- [To do] Supply the number of lines in the data below that hold "agent", and let that number be the whole answer.

[Stored data]
=== Section Start ===
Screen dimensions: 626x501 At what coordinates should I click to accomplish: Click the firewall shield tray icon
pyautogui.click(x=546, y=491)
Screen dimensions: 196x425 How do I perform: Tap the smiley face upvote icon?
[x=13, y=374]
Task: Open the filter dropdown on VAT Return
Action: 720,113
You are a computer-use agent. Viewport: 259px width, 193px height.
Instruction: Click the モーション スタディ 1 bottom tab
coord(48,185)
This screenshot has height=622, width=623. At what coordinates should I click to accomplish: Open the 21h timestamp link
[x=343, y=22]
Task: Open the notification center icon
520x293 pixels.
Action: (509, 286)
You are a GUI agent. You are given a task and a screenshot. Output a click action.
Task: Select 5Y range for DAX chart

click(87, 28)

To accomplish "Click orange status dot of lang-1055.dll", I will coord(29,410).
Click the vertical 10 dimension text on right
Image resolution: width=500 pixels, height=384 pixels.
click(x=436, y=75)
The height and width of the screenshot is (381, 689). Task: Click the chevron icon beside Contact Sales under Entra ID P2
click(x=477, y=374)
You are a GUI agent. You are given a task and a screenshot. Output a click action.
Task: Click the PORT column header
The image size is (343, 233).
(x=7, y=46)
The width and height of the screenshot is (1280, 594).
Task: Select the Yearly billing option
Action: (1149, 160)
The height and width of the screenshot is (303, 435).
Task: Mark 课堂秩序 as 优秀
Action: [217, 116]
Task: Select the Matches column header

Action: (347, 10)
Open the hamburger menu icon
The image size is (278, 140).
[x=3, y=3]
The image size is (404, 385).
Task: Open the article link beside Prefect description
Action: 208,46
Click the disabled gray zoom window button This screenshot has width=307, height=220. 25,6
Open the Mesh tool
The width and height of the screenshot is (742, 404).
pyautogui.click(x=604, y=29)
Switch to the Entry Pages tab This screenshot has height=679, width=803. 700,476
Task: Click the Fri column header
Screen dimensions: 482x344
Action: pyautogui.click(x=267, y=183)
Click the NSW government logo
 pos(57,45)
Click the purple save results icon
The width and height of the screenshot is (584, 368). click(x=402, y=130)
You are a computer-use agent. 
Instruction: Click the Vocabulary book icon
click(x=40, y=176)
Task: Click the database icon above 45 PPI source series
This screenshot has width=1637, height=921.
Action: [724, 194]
=== Section End ===
- [Your response] 4